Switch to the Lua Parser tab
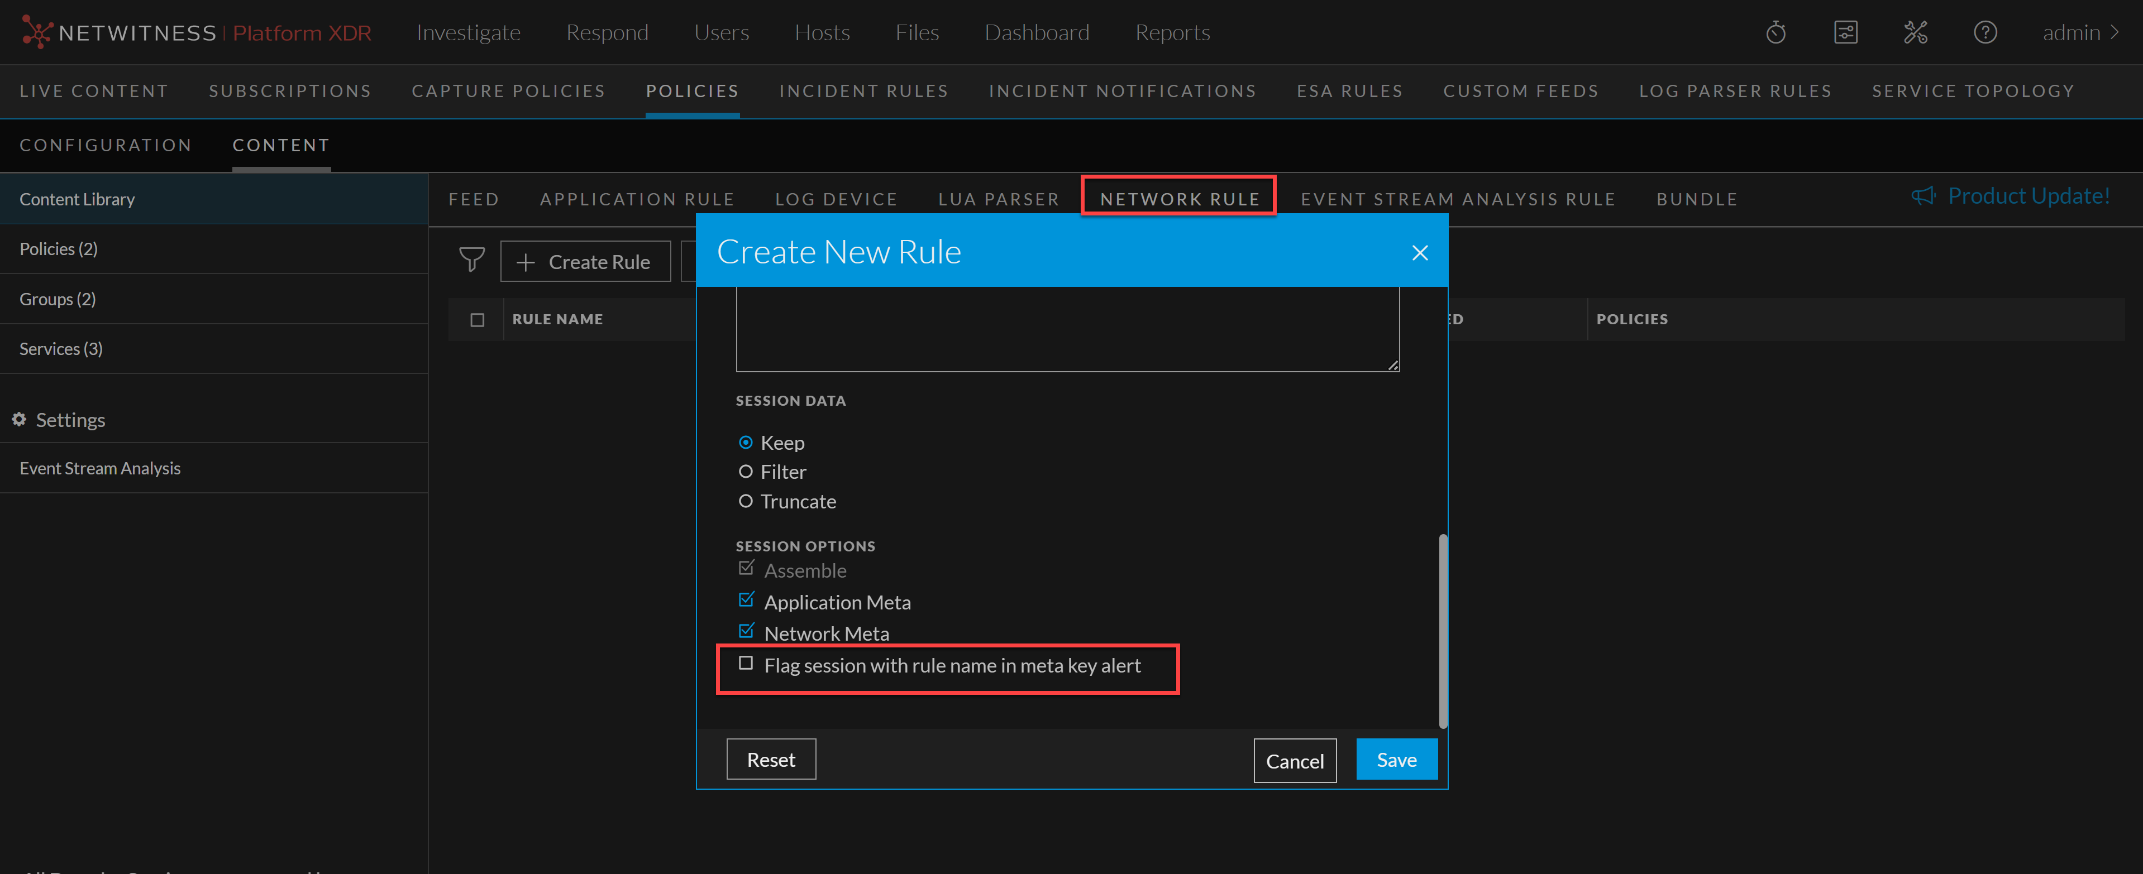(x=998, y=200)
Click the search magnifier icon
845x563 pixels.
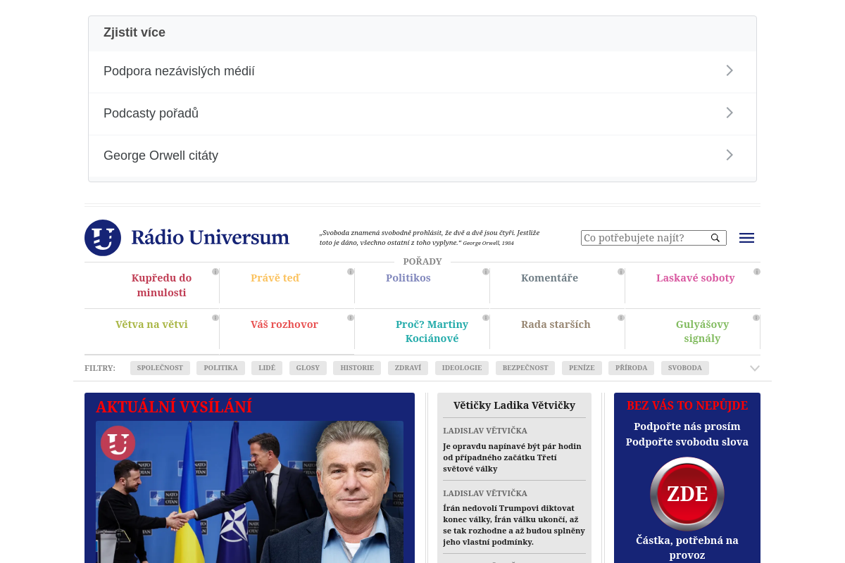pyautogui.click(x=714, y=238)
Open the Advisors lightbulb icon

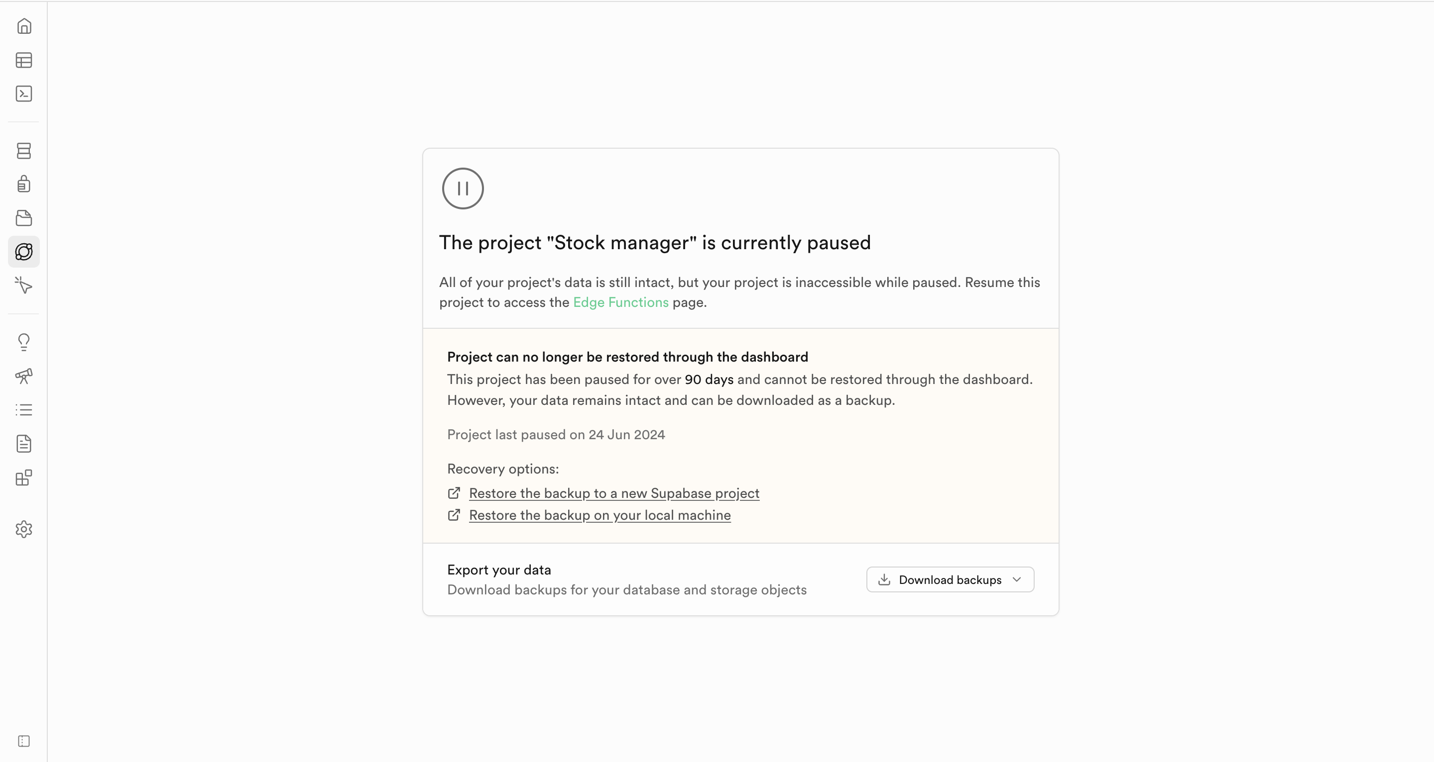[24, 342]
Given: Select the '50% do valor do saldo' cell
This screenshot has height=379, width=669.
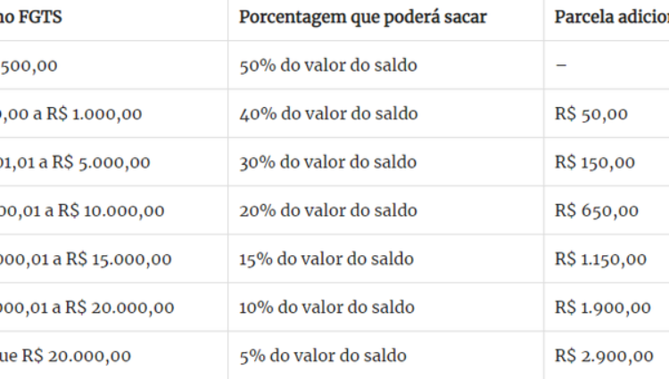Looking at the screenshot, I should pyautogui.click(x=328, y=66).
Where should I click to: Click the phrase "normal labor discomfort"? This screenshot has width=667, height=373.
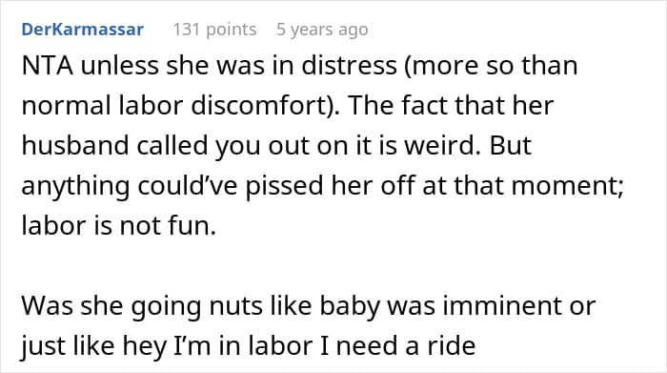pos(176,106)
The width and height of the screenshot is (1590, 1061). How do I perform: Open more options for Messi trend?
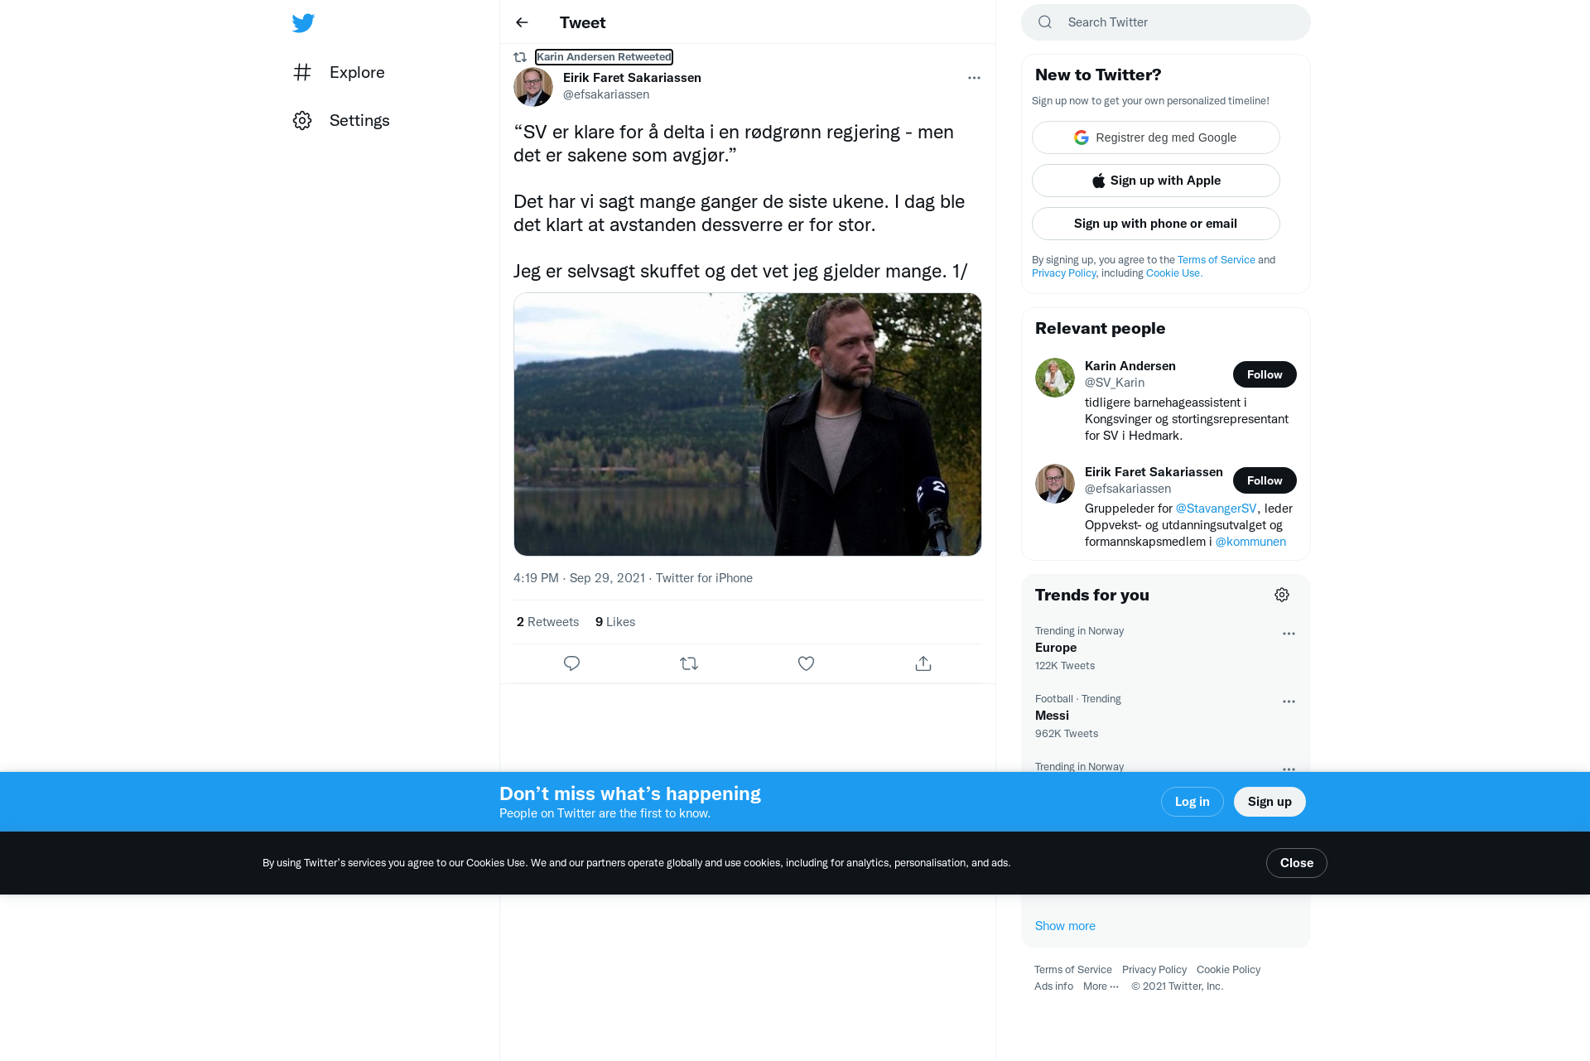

### Short task
Copy every line of the records above word for word, leaving out the pictures.

### Result below
Switch to the Lua Parser tab
(x=998, y=200)
Click the search magnifier icon
845x563 pixels.
pyautogui.click(x=714, y=238)
Open the Advisors lightbulb icon

[24, 342]
Given: Select the '50% do valor do saldo' cell
This screenshot has height=379, width=669.
Looking at the screenshot, I should pyautogui.click(x=328, y=66).
Where should I click to: Click the phrase "normal labor discomfort"? This screenshot has width=667, height=373.
pos(176,106)
The width and height of the screenshot is (1590, 1061). How do I perform: Open more options for Messi trend?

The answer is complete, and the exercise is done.